Reproduce the records word for word, from the very beginning through the line that contains "center [1126, 26].".
Material to process: Begin
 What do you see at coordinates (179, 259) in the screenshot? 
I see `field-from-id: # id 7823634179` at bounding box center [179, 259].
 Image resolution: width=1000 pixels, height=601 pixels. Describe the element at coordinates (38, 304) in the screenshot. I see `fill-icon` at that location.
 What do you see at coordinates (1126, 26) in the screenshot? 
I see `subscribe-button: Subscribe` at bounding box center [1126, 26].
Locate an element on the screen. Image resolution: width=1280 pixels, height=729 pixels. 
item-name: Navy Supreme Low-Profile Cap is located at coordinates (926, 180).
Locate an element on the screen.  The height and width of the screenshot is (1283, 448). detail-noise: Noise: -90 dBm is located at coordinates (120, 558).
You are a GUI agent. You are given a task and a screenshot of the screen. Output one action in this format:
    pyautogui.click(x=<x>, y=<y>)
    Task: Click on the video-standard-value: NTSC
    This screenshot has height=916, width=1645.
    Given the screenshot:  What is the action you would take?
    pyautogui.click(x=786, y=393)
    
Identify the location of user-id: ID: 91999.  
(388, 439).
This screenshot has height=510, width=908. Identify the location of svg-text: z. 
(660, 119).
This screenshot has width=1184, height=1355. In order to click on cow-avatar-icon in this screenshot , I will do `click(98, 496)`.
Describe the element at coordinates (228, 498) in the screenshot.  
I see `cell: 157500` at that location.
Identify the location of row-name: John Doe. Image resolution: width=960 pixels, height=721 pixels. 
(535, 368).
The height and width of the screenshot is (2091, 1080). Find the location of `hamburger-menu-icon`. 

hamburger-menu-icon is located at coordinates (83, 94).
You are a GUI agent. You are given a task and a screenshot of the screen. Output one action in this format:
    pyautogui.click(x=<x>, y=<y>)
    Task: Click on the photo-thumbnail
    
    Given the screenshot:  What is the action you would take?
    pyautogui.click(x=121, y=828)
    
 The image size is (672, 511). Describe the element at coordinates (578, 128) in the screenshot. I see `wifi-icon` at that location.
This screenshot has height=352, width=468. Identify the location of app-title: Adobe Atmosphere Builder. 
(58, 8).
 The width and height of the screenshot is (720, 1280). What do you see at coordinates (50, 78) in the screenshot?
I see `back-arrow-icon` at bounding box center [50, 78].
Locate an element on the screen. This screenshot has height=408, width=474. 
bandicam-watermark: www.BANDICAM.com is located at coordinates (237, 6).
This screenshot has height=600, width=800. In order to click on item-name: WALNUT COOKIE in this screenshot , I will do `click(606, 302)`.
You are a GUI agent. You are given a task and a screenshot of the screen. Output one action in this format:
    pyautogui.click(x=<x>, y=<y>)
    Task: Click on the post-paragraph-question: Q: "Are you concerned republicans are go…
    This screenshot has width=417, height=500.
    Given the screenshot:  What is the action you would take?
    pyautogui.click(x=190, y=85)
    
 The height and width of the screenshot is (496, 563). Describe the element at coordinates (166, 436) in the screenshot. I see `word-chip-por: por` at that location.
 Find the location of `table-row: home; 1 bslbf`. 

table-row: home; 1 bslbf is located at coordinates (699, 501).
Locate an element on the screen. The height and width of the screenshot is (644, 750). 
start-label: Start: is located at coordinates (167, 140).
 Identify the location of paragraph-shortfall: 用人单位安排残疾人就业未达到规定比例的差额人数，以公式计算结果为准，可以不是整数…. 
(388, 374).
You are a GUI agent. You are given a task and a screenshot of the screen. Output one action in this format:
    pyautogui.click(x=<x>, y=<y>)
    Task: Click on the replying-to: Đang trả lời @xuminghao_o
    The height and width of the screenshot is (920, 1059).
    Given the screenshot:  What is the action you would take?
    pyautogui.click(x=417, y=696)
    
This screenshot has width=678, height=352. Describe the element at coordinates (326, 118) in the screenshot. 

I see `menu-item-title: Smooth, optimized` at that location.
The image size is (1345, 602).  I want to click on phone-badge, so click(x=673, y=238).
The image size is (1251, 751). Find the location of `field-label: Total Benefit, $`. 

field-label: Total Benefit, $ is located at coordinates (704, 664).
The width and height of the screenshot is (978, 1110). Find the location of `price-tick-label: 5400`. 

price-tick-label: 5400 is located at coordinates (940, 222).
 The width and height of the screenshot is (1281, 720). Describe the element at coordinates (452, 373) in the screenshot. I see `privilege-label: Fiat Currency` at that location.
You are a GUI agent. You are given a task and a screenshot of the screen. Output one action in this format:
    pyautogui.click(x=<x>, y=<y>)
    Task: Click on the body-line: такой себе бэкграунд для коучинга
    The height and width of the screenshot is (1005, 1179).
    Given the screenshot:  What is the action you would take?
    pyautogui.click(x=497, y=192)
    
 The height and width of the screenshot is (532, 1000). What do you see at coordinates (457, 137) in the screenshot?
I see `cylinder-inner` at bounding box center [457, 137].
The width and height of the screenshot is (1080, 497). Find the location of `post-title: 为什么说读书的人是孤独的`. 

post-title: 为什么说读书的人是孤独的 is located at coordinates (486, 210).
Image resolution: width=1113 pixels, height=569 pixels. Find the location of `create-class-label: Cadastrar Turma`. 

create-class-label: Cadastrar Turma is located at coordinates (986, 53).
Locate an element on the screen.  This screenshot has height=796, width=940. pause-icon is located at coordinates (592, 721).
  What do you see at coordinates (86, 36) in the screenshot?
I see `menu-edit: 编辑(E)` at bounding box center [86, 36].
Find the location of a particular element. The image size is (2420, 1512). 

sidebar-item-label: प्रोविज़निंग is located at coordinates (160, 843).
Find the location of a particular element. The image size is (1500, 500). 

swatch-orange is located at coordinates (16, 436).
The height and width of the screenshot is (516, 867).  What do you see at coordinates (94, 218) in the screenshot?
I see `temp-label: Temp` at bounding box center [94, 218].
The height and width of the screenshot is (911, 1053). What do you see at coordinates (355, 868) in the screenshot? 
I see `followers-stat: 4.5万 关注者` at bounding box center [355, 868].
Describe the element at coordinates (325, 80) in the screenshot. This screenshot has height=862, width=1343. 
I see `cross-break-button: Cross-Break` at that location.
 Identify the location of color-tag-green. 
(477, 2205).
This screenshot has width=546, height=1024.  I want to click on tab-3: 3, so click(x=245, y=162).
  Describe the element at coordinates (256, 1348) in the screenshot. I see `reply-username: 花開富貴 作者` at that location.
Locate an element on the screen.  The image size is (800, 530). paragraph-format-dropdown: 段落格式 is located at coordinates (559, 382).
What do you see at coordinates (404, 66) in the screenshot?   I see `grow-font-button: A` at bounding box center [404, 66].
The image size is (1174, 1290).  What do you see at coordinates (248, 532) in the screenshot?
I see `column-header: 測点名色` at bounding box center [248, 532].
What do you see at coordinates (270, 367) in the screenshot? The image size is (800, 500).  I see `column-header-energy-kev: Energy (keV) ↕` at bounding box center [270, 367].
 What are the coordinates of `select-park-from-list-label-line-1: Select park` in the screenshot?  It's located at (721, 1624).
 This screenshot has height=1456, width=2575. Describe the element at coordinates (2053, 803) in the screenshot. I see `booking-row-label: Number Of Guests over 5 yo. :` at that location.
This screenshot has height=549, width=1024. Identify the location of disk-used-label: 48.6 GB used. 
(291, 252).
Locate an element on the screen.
Material to process: End
# Answer to this problem
 What do you see at coordinates (179, 259) in the screenshot? 
I see `field-from-id: # id 7823634179` at bounding box center [179, 259].
 Image resolution: width=1000 pixels, height=601 pixels. Describe the element at coordinates (38, 304) in the screenshot. I see `fill-icon` at that location.
 What do you see at coordinates (1126, 26) in the screenshot? 
I see `subscribe-button: Subscribe` at bounding box center [1126, 26].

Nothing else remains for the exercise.